Berdasarkan hasil rekapitulasi olah data, studi ini menemukan software masih menempati urutan tertinggi rentan dipalsukan hingga 84,25%, diikuti oleh kosmetik 50%, produk farmasi 40%, pakaian dan barang dari kulit sebesar masing-masing 38%, makanan dan minuman 20%, serta pelumas dan suku cadang otomotif sebesar 15%. Data pemalsuan ini menunjukkan seberapa besar kecenderungan permintaan terhadap produk palsu/ilegal di pasar.

Yanne Sukmadewi, Sekretaris Jenderal MIAP mengatakan, melalui update tersebut, MIAP mengajak seluruh pemangku kepentingan untuk tidak menyerah dalam setiap upaya yang dilakukan dalam memberantas pemalsuan.

“Sebab, hingga saat ini baik pemerintah maupun pelaku usaha telah bahu-membahu mengurangi dampak yang disebabkan oleh pelanggaran terhadap kekayaan intelektual termasuk peredaran barang palsu melalui tugas dan fungsinya masing-masing,” lanjut Yanne.

Sejauh ini, pemerintah telah berupaya secara serius dan terus menerus melakukan tindakan dan menyusun kebijakan untuk memberantas produksi dan peredaran produk palsu. Dari segi regulasi, pemerintah dan DPR RI telah menyusun Undang-Undang No. 20 Tahun 2016 tentang Merek dan Indikasi Geografis untuk menggantikan Undang-Undang No. 15 Tahun 2001 tentang Merek.

Demikian juga penggantian Peraturan Mahkamah Agung No. 4 Tahun 2012 dengan Peraturan Mahkamah Agung No. 6 Tahun 2019 tentang Perintah Penangguhan Sementara (PERMA).

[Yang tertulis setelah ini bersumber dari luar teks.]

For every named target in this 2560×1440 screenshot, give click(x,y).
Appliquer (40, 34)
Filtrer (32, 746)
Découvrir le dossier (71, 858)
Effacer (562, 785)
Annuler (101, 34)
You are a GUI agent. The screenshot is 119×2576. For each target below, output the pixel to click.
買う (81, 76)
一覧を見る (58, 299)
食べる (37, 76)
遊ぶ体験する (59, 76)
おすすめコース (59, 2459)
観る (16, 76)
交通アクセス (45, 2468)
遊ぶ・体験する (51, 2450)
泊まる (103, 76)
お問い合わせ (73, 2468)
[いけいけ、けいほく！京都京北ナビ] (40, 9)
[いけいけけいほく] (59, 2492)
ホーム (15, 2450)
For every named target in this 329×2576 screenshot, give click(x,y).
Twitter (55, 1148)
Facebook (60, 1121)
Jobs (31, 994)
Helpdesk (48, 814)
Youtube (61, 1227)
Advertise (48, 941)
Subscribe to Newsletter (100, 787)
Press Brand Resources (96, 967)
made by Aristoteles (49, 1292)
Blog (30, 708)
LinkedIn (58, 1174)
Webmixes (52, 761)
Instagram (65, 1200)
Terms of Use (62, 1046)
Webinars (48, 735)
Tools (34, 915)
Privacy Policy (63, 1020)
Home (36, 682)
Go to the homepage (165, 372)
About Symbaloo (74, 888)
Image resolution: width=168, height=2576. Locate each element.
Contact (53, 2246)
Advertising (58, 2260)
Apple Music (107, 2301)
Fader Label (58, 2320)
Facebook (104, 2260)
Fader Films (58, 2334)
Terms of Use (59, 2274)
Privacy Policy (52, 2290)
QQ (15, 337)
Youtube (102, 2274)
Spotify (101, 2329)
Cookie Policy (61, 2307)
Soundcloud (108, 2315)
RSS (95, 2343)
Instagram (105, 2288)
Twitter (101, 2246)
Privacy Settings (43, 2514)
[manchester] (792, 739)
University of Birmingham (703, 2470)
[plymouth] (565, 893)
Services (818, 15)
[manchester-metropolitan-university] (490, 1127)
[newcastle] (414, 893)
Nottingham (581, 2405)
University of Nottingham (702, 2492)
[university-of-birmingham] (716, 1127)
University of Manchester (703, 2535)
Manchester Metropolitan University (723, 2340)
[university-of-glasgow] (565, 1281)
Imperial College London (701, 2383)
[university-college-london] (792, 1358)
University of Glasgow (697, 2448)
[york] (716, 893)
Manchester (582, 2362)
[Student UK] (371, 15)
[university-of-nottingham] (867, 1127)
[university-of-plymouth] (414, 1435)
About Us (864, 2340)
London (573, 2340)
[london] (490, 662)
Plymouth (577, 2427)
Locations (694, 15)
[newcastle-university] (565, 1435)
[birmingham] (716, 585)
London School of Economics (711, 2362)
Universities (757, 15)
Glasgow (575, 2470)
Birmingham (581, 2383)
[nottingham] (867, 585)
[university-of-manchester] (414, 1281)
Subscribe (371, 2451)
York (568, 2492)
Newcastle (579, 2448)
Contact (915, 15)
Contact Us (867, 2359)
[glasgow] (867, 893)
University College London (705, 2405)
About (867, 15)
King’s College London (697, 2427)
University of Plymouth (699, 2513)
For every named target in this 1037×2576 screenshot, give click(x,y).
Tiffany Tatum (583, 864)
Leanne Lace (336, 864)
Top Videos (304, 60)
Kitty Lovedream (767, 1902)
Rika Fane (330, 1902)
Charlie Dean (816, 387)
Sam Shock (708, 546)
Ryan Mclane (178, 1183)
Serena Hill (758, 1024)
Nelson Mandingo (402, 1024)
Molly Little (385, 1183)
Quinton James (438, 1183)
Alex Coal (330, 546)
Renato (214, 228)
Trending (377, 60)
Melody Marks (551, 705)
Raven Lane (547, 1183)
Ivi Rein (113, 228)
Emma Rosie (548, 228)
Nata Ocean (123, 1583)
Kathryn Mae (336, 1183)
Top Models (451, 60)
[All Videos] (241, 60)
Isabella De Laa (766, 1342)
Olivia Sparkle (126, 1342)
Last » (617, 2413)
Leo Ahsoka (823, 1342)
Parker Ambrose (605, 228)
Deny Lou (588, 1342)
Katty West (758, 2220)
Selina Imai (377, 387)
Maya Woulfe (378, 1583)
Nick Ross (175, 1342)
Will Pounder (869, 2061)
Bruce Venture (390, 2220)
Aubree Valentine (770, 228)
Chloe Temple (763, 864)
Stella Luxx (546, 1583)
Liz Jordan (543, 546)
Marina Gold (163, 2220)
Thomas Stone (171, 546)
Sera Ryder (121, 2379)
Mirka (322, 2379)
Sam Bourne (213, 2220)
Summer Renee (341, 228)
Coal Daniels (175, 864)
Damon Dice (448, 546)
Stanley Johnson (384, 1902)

Substansi Perma ini menjadi salah satu instrumen operasional di samping Peraturan Pemerintah No. 20 Tahun 2017 tentang Pengendalian Impor atau Ekspor Barang yang Diduga Merupakan atau Berasal dari Hasil Pelanggaran Hak Kekayaan Intelektual.

Dari segi operasional, Peraturan Pemerintah Tahun 2017 ini telah ditindaklanjuti dengan Peraturan Menteri Keuangan sebagai landasan pelaksanaan tugas Direktorat Jenderal Bea dan Cukai mencegah peredaran barang palsu melalui kepabeanan.

MIAP Executive Director Justisiari P Kusumah mengatakan, seluruh kebijakan dan peraturan yang disusun oleh pemerintah tersebut merupakan hasil pemahaman terhadap pola atau praktik-praktik pemalsuan yang seolah-olah berpacu dengan begitu cepatnya perubahan pola atau praktik-praktik pemalsuan yang saat ini terjadi.

“Untuk itulah mengapa upaya perlindungan kekayaan intelektual harus terus ditegakkan dengan partisipasi seluruh pemangku kepentingan kekayaan intelektual,” pungkas Justisiari.